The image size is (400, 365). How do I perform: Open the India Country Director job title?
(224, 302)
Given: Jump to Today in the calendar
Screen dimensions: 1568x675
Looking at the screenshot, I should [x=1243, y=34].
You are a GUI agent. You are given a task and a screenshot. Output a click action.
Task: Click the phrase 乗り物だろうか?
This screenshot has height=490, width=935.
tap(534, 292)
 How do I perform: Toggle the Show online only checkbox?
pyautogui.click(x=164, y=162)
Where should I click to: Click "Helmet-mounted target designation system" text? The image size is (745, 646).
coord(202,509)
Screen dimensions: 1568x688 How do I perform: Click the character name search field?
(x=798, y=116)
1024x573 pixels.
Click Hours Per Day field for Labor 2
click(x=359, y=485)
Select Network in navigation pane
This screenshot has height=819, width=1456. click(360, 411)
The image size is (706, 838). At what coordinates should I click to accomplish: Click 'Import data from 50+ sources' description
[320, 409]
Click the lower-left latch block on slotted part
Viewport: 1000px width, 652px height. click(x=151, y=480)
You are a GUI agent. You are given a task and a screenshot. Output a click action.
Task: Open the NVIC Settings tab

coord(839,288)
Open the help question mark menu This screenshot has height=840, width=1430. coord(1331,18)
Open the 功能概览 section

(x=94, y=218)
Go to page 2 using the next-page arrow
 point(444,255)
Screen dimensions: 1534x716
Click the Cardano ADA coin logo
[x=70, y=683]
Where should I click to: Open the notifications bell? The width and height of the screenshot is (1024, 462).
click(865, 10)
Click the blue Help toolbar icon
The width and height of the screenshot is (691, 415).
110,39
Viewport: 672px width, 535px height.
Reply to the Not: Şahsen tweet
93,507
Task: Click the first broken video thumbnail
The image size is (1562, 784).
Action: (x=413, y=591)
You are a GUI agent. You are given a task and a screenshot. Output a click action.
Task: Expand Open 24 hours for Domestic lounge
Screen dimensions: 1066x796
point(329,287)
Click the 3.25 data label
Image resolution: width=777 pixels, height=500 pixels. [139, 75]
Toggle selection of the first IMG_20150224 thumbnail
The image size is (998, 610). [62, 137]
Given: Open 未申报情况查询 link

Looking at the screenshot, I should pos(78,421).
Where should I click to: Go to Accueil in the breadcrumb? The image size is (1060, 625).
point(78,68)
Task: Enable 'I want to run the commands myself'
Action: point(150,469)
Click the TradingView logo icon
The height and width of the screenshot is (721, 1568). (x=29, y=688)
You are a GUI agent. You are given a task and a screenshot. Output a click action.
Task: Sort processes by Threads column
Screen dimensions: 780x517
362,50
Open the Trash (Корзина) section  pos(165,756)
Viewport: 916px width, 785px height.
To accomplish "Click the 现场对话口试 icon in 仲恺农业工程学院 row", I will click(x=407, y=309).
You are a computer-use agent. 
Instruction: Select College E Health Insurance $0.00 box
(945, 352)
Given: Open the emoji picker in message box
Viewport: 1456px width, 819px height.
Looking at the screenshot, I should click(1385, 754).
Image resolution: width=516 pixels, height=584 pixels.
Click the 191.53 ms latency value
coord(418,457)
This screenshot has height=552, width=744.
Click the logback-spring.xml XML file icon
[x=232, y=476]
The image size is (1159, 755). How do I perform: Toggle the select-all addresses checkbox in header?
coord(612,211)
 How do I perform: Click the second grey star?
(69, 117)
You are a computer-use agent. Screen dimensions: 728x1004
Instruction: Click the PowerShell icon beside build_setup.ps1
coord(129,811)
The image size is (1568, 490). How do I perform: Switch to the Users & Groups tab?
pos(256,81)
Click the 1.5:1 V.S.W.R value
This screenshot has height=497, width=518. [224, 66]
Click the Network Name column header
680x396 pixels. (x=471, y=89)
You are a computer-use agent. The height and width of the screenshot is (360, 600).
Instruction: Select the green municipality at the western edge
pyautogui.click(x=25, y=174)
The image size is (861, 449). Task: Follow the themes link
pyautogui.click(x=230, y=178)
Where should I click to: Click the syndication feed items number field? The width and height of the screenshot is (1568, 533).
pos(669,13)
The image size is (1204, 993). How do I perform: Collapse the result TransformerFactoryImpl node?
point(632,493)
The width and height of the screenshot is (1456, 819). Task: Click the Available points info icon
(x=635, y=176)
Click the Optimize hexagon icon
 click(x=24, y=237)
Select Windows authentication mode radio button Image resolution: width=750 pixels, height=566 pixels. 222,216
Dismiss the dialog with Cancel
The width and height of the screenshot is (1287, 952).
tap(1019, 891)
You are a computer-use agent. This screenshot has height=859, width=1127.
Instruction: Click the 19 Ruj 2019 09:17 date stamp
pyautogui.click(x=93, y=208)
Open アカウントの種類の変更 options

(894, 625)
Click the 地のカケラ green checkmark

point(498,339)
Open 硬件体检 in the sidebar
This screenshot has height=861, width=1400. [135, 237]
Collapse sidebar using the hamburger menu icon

* **Short task**: Copy out every one of the records above, reproducing each line word for word.

* **Written response**:
The image size is (400, 365). How do I perform: Open the India Country Director job title?
(224, 302)
Given: Jump to Today in the calendar
Screen dimensions: 1568x675
Looking at the screenshot, I should [x=1243, y=34].
You are a GUI agent. You are given a task and a screenshot. Output a click action.
Task: Click the phrase 乗り物だろうか?
This screenshot has height=490, width=935.
tap(534, 292)
 How do I perform: Toggle the Show online only checkbox?
pyautogui.click(x=164, y=162)
Where should I click to: Click "Helmet-mounted target designation system" text? The image size is (745, 646).
coord(202,509)
Screen dimensions: 1568x688 How do I perform: Click the character name search field?
(x=798, y=116)
1024x573 pixels.
Click Hours Per Day field for Labor 2
click(x=359, y=485)
Select Network in navigation pane
This screenshot has height=819, width=1456. click(360, 411)
The image size is (706, 838). At what coordinates should I click to accomplish: Click 'Import data from 50+ sources' description
[320, 409]
Click the lower-left latch block on slotted part
Viewport: 1000px width, 652px height. click(x=151, y=480)
You are a GUI agent. You are given a task and a screenshot. Output a click action.
Task: Open the NVIC Settings tab

coord(839,288)
Open the help question mark menu This screenshot has height=840, width=1430. coord(1331,18)
Open the 功能概览 section

(x=94, y=218)
Go to page 2 using the next-page arrow
 point(444,255)
Screen dimensions: 1534x716
Click the Cardano ADA coin logo
[x=70, y=683]
Where should I click to: Open the notifications bell? The width and height of the screenshot is (1024, 462).
click(865, 10)
Click the blue Help toolbar icon
The width and height of the screenshot is (691, 415).
110,39
Viewport: 672px width, 535px height.
Reply to the Not: Şahsen tweet
93,507
Task: Click the first broken video thumbnail
The image size is (1562, 784).
Action: (x=413, y=591)
You are a GUI agent. You are given a task and a screenshot. Output a click action.
Task: Expand Open 24 hours for Domestic lounge
Screen dimensions: 1066x796
point(329,287)
Click the 3.25 data label
Image resolution: width=777 pixels, height=500 pixels. [139, 75]
Toggle selection of the first IMG_20150224 thumbnail
The image size is (998, 610). [62, 137]
Given: Open 未申报情况查询 link

Looking at the screenshot, I should pos(78,421).
Where should I click to: Go to Accueil in the breadcrumb? The image size is (1060, 625).
point(78,68)
Task: Enable 'I want to run the commands myself'
Action: point(150,469)
Click the TradingView logo icon
The height and width of the screenshot is (721, 1568). (x=29, y=688)
You are a GUI agent. You are given a task and a screenshot. Output a click action.
Task: Sort processes by Threads column
Screen dimensions: 780x517
362,50
Open the Trash (Корзина) section  pos(165,756)
Viewport: 916px width, 785px height.
To accomplish "Click the 现场对话口试 icon in 仲恺农业工程学院 row", I will click(x=407, y=309).
You are a computer-use agent. 
Instruction: Select College E Health Insurance $0.00 box
(945, 352)
Given: Open the emoji picker in message box
Viewport: 1456px width, 819px height.
Looking at the screenshot, I should click(1385, 754).
Image resolution: width=516 pixels, height=584 pixels.
Click the 191.53 ms latency value
coord(418,457)
This screenshot has height=552, width=744.
Click the logback-spring.xml XML file icon
[x=232, y=476]
The image size is (1159, 755). How do I perform: Toggle the select-all addresses checkbox in header?
coord(612,211)
 How do I perform: Click the second grey star?
(69, 117)
You are a computer-use agent. Screen dimensions: 728x1004
Instruction: Click the PowerShell icon beside build_setup.ps1
coord(129,811)
The image size is (1568, 490). How do I perform: Switch to the Users & Groups tab?
pos(256,81)
Click the 1.5:1 V.S.W.R value
This screenshot has height=497, width=518. [224, 66]
Click the Network Name column header
680x396 pixels. (x=471, y=89)
You are a computer-use agent. The height and width of the screenshot is (360, 600).
Instruction: Select the green municipality at the western edge
pyautogui.click(x=25, y=174)
The image size is (861, 449). Task: Follow the themes link
pyautogui.click(x=230, y=178)
Where should I click to: Click the syndication feed items number field? The width and height of the screenshot is (1568, 533).
pos(669,13)
The image size is (1204, 993). How do I perform: Collapse the result TransformerFactoryImpl node?
point(632,493)
The width and height of the screenshot is (1456, 819). Task: Click the Available points info icon
(x=635, y=176)
Click the Optimize hexagon icon
 click(x=24, y=237)
Select Windows authentication mode radio button Image resolution: width=750 pixels, height=566 pixels. 222,216
Dismiss the dialog with Cancel
The width and height of the screenshot is (1287, 952).
tap(1019, 891)
You are a computer-use agent. This screenshot has height=859, width=1127.
Instruction: Click the 19 Ruj 2019 09:17 date stamp
pyautogui.click(x=93, y=208)
Open アカウントの種類の変更 options

(894, 625)
Click the 地のカケラ green checkmark

point(498,339)
Open 硬件体检 in the sidebar
This screenshot has height=861, width=1400. [135, 237]
Collapse sidebar using the hamburger menu icon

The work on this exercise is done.